Because of the low incidence of methanol and EG toxicities, comparison studies between ethanol and fomepizole are challenging. However, such investigations are necessary not only to help determine the superiority of one agent over another but also to help reconcile the cost and adverse event profiles of these agents. A recent retrospective analysis found that 57% of ethanol-treated patients had at least one side effect compared with 12% of fomepizole-treated patients (Lepik et al., 2009). In addition, ethanol is much more labor intensive with regards to critical care nursing and laboratory monitoring (Megarbane et al., 2005). Fomepizole, on the other hand, has the disadvantage of having a high acquisition cost that has contributed to this agent being avoided as an option and leading to delays in its administration (Mycyk, DesLauriers, Metz, Wills, & Mazor, 2006).
Hemodialysis rapidly clears EG and methanol in addition to their toxic metabolites. Traditionally, a serum EG or methanol concentration greater than 50 mg/dl has been used as an indication for dialysis, although there are insufficient data to suggest that any concentration represents a starting point for renal toxicity. Current recommendations suggest that hemodialysis should be considered in patients presenting with an EG or methanol ingestion who have a significant metabolic acidosis (pH less than 7.25–7.30), renal failure, electrolyte imbalances refractory to pharmacological treatments, and/or hemodynamic instability secondary to the toxic alcohol. The duration of therapy should be determined on the basis of the individual patient case but may be terminated when the metabolic acidosis is corrected and serum concentrations are less than 20 mg/dl. Another option is to cease hemodialysis following the correction of the metabolic acidosis and continue an antidote until EG or methanol concentrations are less than 20 mg/dl and the patient is asymptomatic (Barceloux et al., 1999, 2002; Megarbane et al., 2005).

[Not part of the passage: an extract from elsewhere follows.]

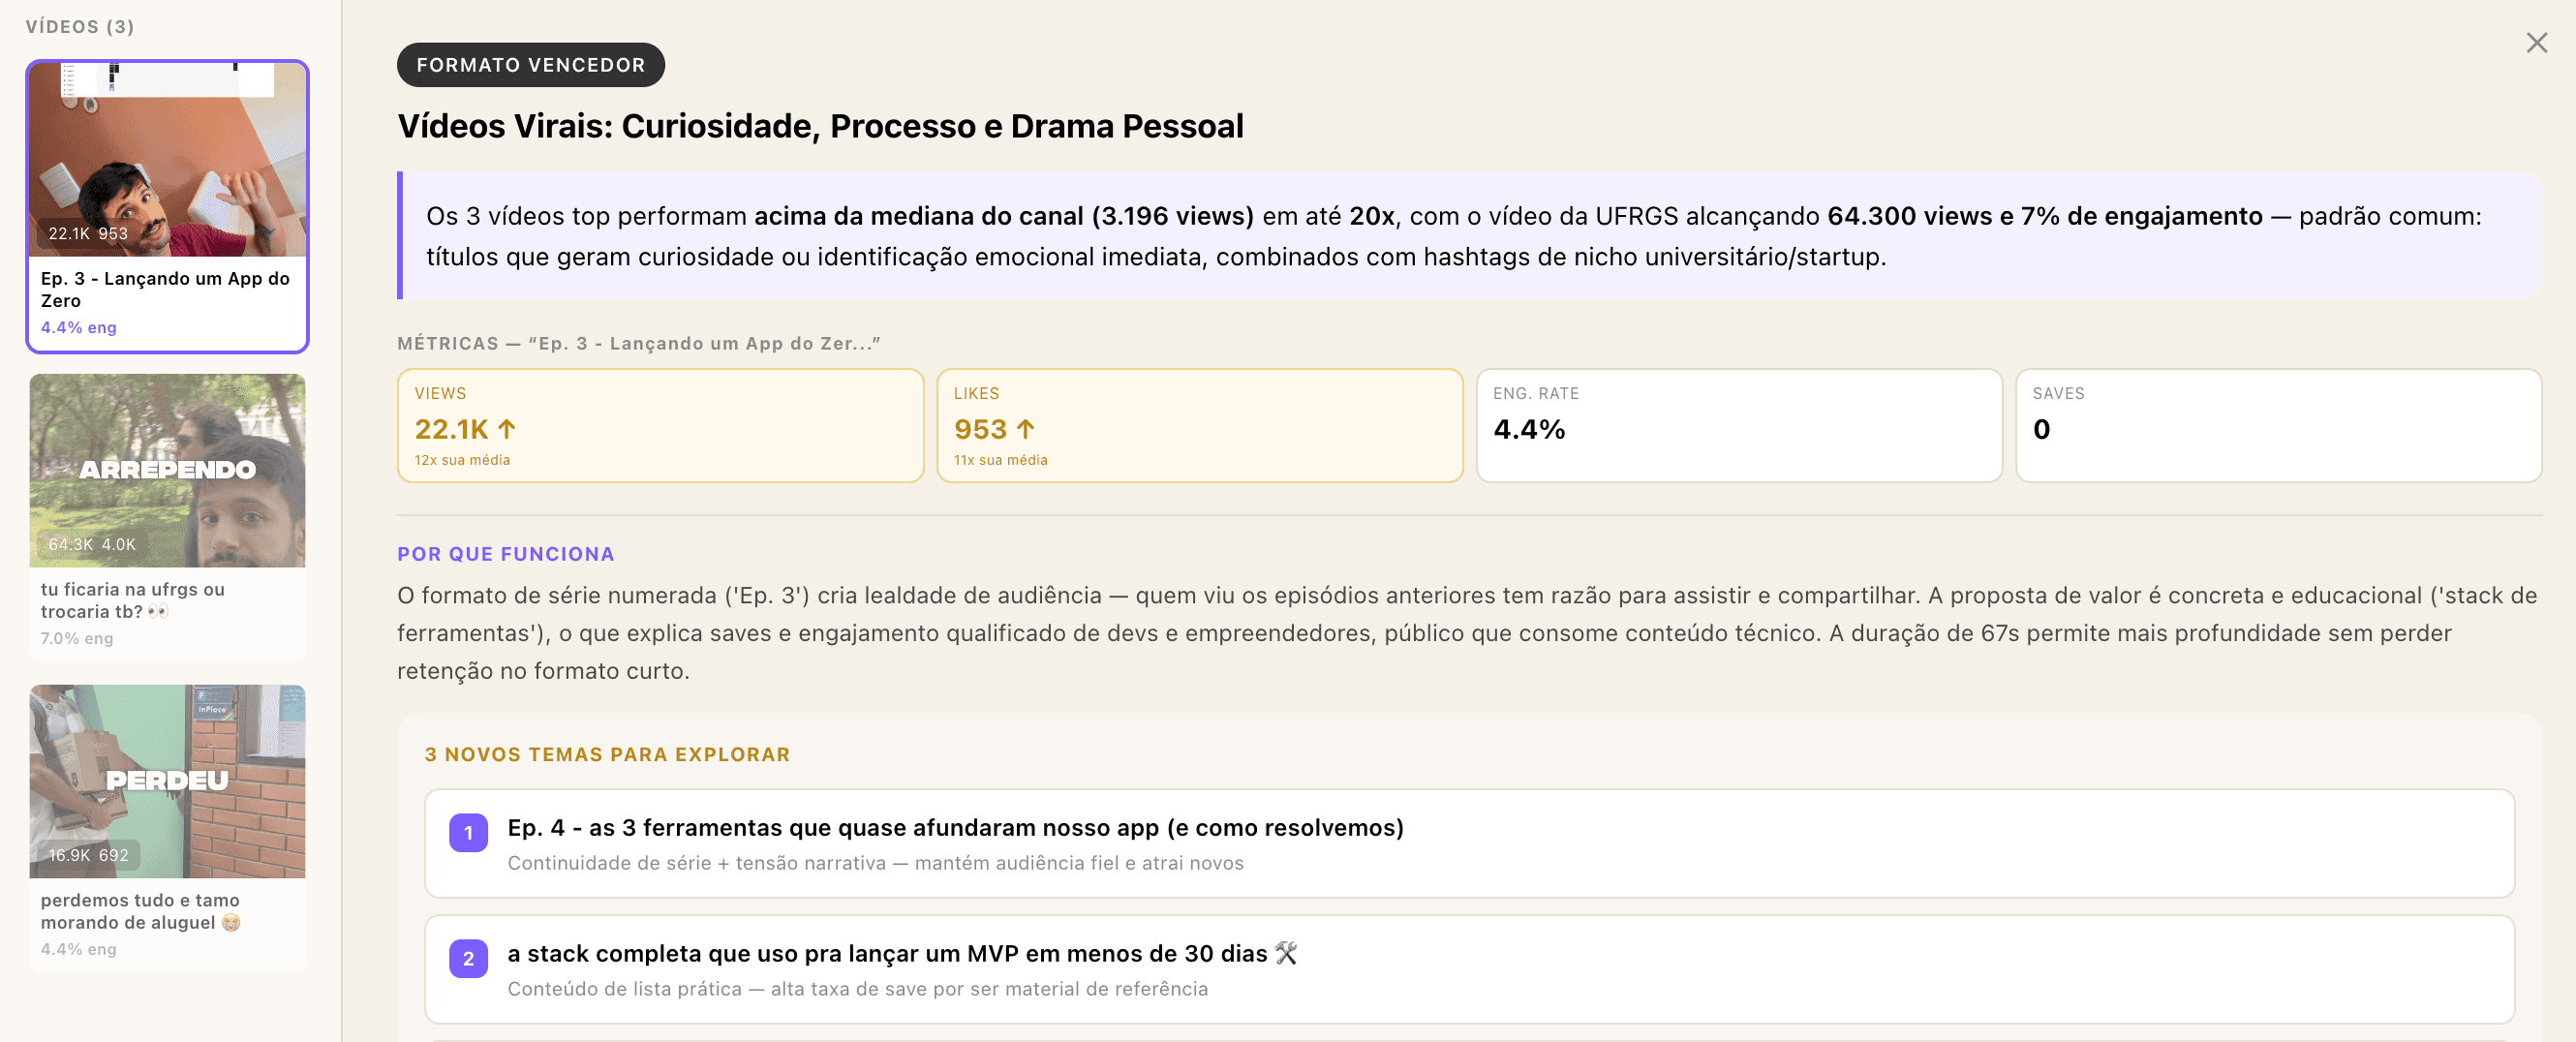Click the Vídeos (3) sidebar heading

(x=80, y=27)

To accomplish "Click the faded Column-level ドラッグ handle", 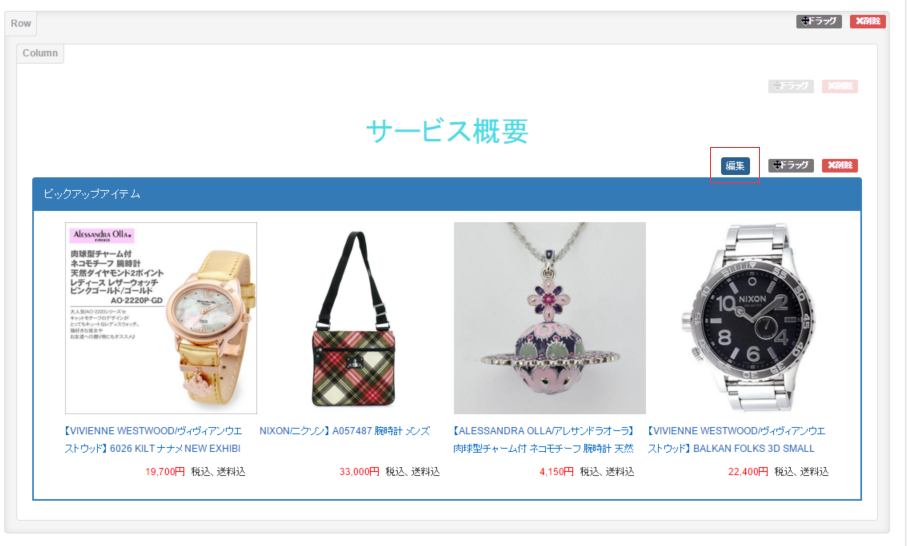I will coord(791,86).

Although they represent a relatively small portion of poisonings overall, EG and methanol can cause significant toxicities to various organ systems. It is imperative for all healthcare personnel to become knowledgeable about the signs and symptoms of ingestion of these agents, as well as the various monitoring parameters essential for accurate diagnosis and treatment. The availability of ethanol and fomepizole as antidotes has dramatically enhanced our ability to treat these overdoses and subsequently reduce related toxicities.